(STATED EXERCISE) Could you rewrite the records below with every "Instruction" changed to "Goal" and everything else left as it is?

(EXTRACTED DATA)
- - -

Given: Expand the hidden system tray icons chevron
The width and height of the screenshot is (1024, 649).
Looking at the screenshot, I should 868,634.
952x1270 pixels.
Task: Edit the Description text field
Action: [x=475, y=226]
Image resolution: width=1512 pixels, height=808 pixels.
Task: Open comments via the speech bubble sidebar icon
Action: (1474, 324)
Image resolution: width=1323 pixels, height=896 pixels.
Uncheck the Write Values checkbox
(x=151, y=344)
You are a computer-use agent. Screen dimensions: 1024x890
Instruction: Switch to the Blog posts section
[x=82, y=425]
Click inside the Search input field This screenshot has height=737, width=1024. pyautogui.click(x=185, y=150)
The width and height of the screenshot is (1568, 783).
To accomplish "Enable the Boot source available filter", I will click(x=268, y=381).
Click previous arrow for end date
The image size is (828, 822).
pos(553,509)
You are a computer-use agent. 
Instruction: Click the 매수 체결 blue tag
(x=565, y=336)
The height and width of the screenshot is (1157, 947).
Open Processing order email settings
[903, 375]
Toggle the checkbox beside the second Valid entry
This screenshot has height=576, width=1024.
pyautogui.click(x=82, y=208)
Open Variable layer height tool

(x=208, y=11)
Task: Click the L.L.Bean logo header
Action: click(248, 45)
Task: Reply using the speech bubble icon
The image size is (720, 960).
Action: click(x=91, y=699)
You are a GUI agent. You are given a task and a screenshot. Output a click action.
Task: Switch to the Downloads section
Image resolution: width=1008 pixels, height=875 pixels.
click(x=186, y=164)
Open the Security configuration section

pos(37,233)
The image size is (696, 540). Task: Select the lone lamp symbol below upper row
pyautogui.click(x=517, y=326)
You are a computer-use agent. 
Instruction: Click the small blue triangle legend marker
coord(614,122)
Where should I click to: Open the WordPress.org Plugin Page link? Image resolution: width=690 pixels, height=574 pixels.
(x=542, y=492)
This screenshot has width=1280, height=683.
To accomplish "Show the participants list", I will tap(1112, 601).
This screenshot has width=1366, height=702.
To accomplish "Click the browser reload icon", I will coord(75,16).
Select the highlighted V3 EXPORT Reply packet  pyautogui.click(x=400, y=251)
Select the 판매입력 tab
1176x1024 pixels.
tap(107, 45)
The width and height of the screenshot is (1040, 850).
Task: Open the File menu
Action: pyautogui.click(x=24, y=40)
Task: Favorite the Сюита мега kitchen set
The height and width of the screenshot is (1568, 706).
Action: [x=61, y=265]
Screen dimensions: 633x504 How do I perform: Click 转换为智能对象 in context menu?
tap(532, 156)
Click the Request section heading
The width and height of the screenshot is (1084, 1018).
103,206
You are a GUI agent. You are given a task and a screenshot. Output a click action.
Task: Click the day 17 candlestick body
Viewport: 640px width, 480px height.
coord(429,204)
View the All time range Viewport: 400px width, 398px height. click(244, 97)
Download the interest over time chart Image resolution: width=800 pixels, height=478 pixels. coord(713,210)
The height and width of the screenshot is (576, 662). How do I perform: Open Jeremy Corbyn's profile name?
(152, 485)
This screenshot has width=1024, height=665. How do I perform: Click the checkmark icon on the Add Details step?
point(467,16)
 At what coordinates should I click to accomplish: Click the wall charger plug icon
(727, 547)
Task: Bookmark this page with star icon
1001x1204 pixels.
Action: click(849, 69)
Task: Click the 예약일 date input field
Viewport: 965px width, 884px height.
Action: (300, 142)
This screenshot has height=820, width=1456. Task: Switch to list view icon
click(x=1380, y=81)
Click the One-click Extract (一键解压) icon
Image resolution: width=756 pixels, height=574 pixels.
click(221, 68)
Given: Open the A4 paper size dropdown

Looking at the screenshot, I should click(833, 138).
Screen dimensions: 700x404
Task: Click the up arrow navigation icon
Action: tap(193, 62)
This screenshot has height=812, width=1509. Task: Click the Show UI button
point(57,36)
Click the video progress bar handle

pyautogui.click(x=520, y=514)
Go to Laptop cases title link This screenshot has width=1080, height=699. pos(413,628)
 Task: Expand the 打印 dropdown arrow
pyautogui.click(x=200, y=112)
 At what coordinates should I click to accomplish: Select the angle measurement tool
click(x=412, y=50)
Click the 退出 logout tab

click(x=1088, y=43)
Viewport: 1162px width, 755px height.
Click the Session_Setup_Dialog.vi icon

- - -

(FINAL RESULT)
Given: Expand the hidden system tray icons chevron
The width and height of the screenshot is (1024, 649).
Looking at the screenshot, I should 868,634.
952x1270 pixels.
Task: Edit the Description text field
Action: [x=475, y=226]
Image resolution: width=1512 pixels, height=808 pixels.
Task: Open comments via the speech bubble sidebar icon
Action: (1474, 324)
Image resolution: width=1323 pixels, height=896 pixels.
Uncheck the Write Values checkbox
(x=151, y=344)
You are a computer-use agent. Screen dimensions: 1024x890
Goal: Switch to the Blog posts section
[x=82, y=425]
Click inside the Search input field This screenshot has height=737, width=1024. pyautogui.click(x=185, y=150)
The width and height of the screenshot is (1568, 783).
To accomplish "Enable the Boot source available filter", I will click(x=268, y=381).
Click previous arrow for end date
The image size is (828, 822).
pos(553,509)
You are a computer-use agent. 
Goal: Click the 매수 체결 blue tag
(x=565, y=336)
The height and width of the screenshot is (1157, 947).
Open Processing order email settings
[903, 375]
Toggle the checkbox beside the second Valid entry
This screenshot has height=576, width=1024.
pyautogui.click(x=82, y=208)
Open Variable layer height tool

(x=208, y=11)
Task: Click the L.L.Bean logo header
Action: click(248, 45)
Task: Reply using the speech bubble icon
The image size is (720, 960).
Action: click(x=91, y=699)
You are a GUI agent. You are given a task and a screenshot. Output a click action.
Task: Switch to the Downloads section
Image resolution: width=1008 pixels, height=875 pixels.
click(x=186, y=164)
Open the Security configuration section

pos(37,233)
The image size is (696, 540). Task: Select the lone lamp symbol below upper row
pyautogui.click(x=517, y=326)
You are a computer-use agent. 
Goal: Click the small blue triangle legend marker
coord(614,122)
Where should I click to: Open the WordPress.org Plugin Page link? Image resolution: width=690 pixels, height=574 pixels.
(x=542, y=492)
This screenshot has width=1280, height=683.
To accomplish "Show the participants list", I will tap(1112, 601).
This screenshot has width=1366, height=702.
To accomplish "Click the browser reload icon", I will coord(75,16).
Select the highlighted V3 EXPORT Reply packet  pyautogui.click(x=400, y=251)
Select the 판매입력 tab
1176x1024 pixels.
tap(107, 45)
The width and height of the screenshot is (1040, 850).
Task: Open the File menu
Action: pyautogui.click(x=24, y=40)
Task: Favorite the Сюита мега kitchen set
The height and width of the screenshot is (1568, 706).
Action: [x=61, y=265]
Screen dimensions: 633x504 How do I perform: Click 转换为智能对象 in context menu?
tap(532, 156)
Click the Request section heading
The width and height of the screenshot is (1084, 1018).
103,206
You are a GUI agent. You are given a task and a screenshot. Output a click action.
Task: Click the day 17 candlestick body
Viewport: 640px width, 480px height.
coord(429,204)
View the All time range Viewport: 400px width, 398px height. click(244, 97)
Download the interest over time chart Image resolution: width=800 pixels, height=478 pixels. coord(713,210)
The height and width of the screenshot is (576, 662). How do I perform: Open Jeremy Corbyn's profile name?
(152, 485)
This screenshot has width=1024, height=665. How do I perform: Click the checkmark icon on the Add Details step?
point(467,16)
 At what coordinates should I click to accomplish: Click the wall charger plug icon
(727, 547)
Task: Bookmark this page with star icon
1001x1204 pixels.
Action: click(849, 69)
Task: Click the 예약일 date input field
Viewport: 965px width, 884px height.
Action: (300, 142)
This screenshot has height=820, width=1456. Task: Switch to list view icon
click(x=1380, y=81)
Click the One-click Extract (一键解压) icon
Image resolution: width=756 pixels, height=574 pixels.
click(221, 68)
Given: Open the A4 paper size dropdown

Looking at the screenshot, I should click(833, 138).
Screen dimensions: 700x404
Task: Click the up arrow navigation icon
Action: tap(193, 62)
This screenshot has height=812, width=1509. Task: Click the Show UI button
point(57,36)
Click the video progress bar handle

pyautogui.click(x=520, y=514)
Go to Laptop cases title link This screenshot has width=1080, height=699. pos(413,628)
 Task: Expand the 打印 dropdown arrow
pyautogui.click(x=200, y=112)
 At what coordinates should I click to accomplish: Select the angle measurement tool
click(x=412, y=50)
Click the 退出 logout tab

click(x=1088, y=43)
Viewport: 1162px width, 755px height.
Click the Session_Setup_Dialog.vi icon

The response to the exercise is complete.